WHAT IS EXPECTED:
Please write out only the lines from the line with "At what coordinates" to the line with "Where should I", inclusive, exactly as they stand below, without the pictures.

SOURCE MATERIAL:
* * * * *

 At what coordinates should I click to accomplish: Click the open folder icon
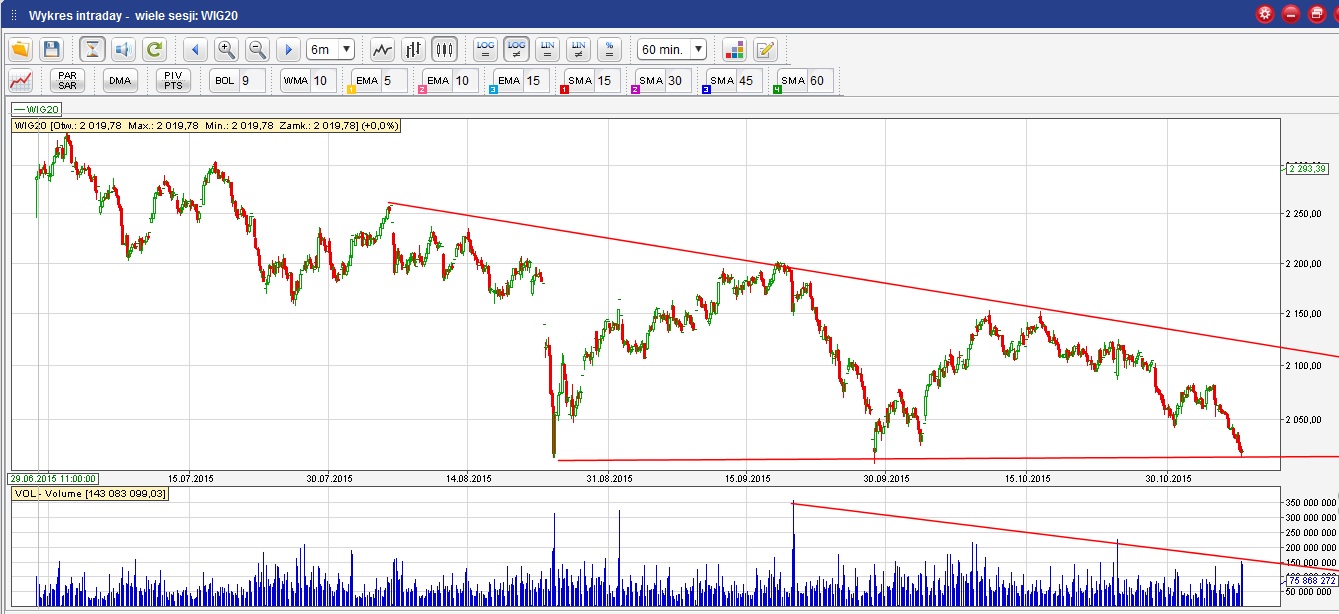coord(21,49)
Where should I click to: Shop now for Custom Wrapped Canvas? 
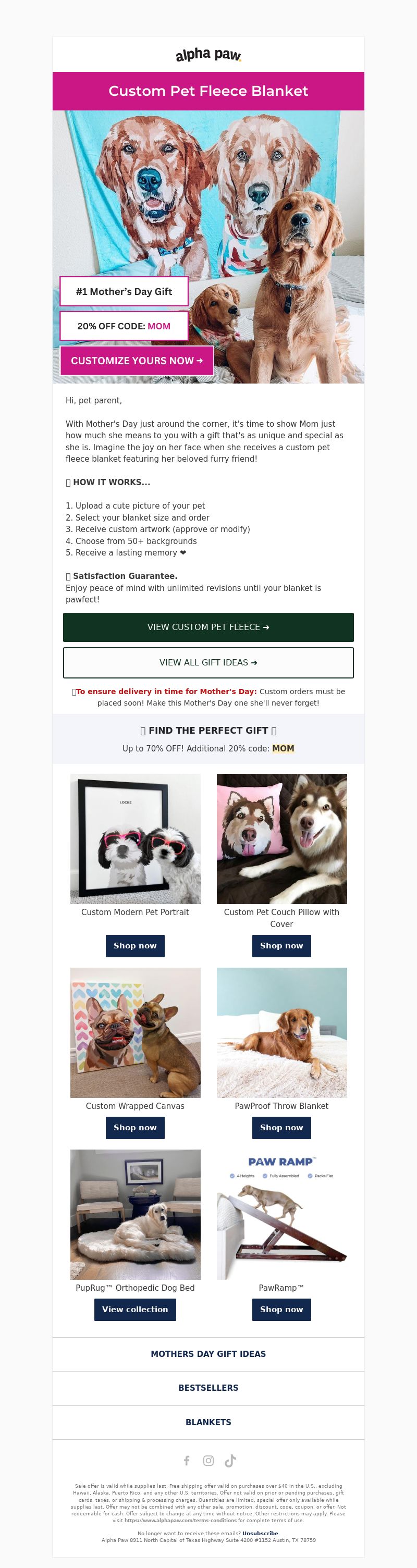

* * * * *

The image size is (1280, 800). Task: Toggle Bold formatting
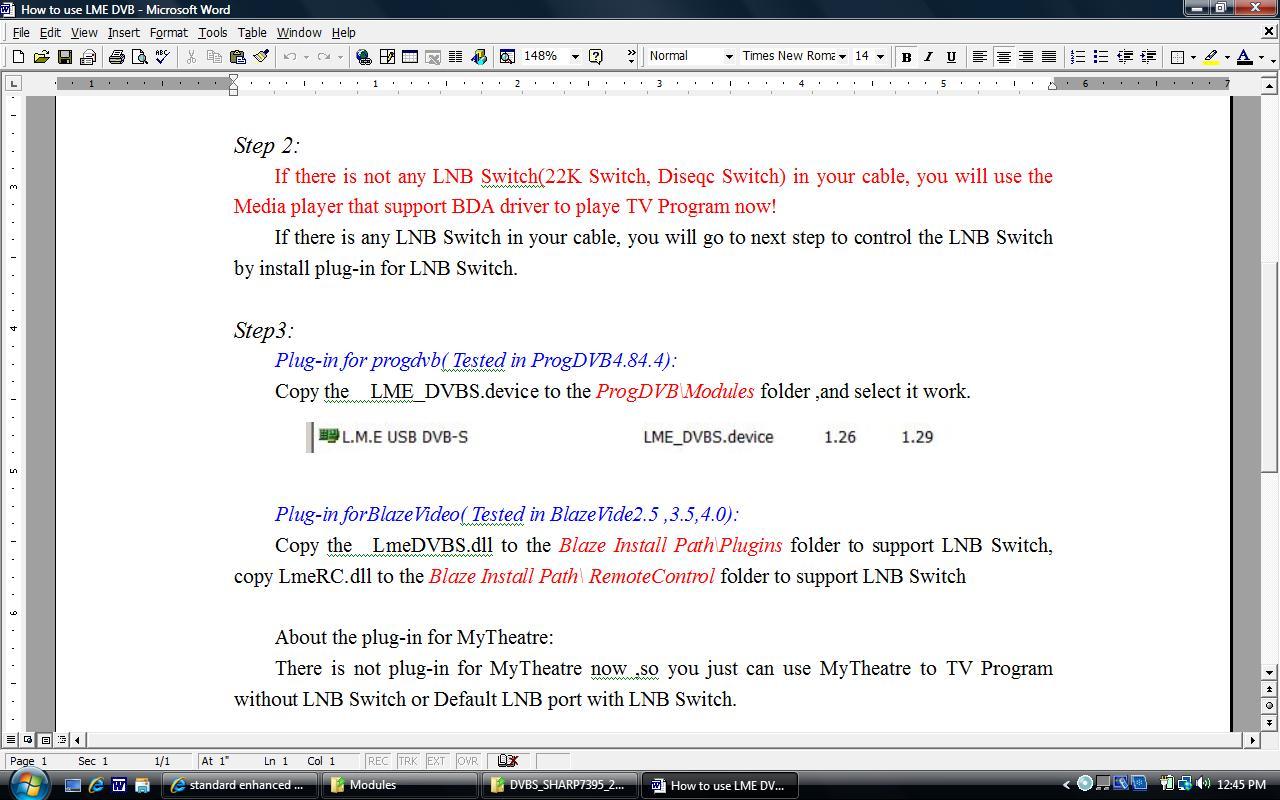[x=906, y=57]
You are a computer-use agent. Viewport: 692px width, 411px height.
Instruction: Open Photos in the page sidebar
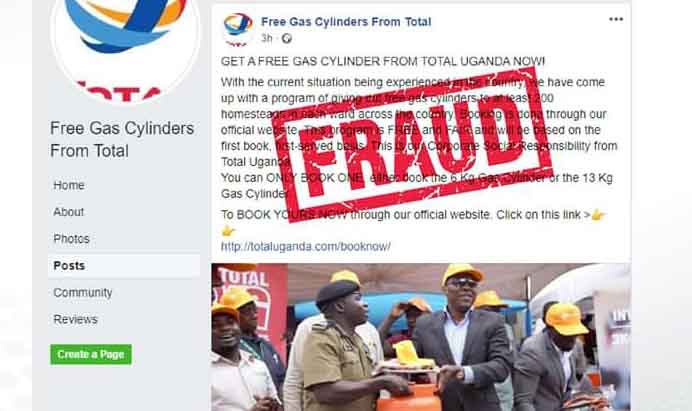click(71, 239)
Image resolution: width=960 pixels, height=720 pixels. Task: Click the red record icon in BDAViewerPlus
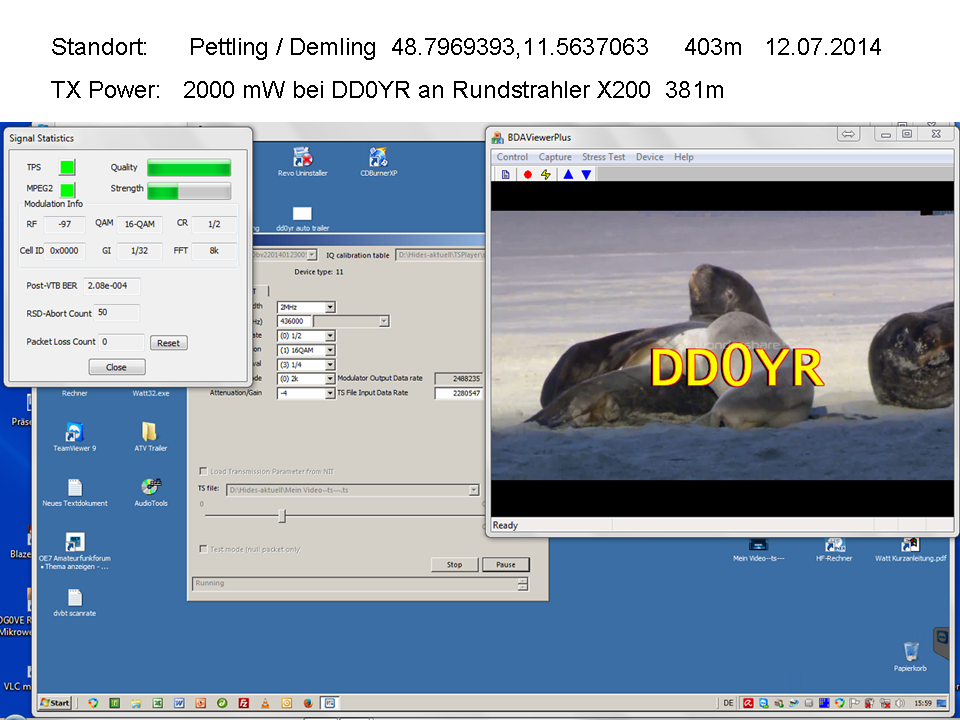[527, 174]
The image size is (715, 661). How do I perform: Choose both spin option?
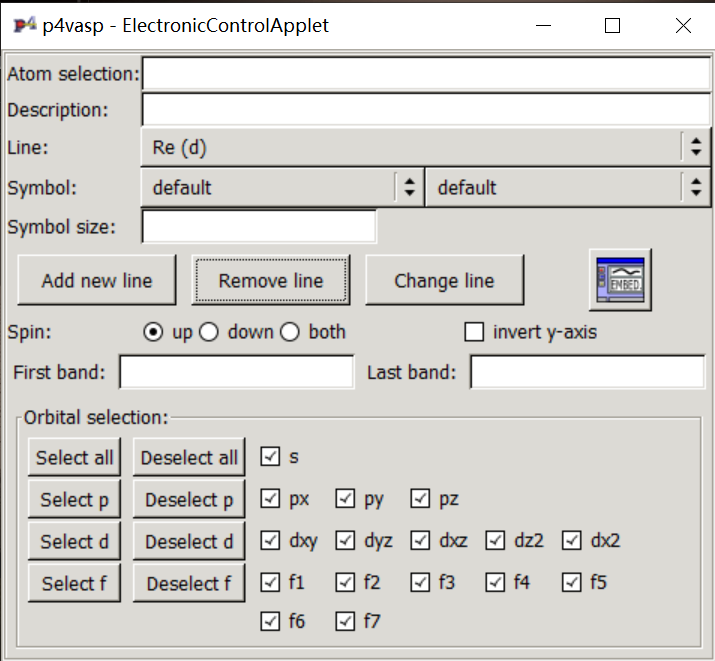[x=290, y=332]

* * * * *

WRITTEN SOLUTION:
 At what coordinates should I click to accomplish: Click the open folder icon
coord(21,49)
Where should I click to: Shop now for Custom Wrapped Canvas? 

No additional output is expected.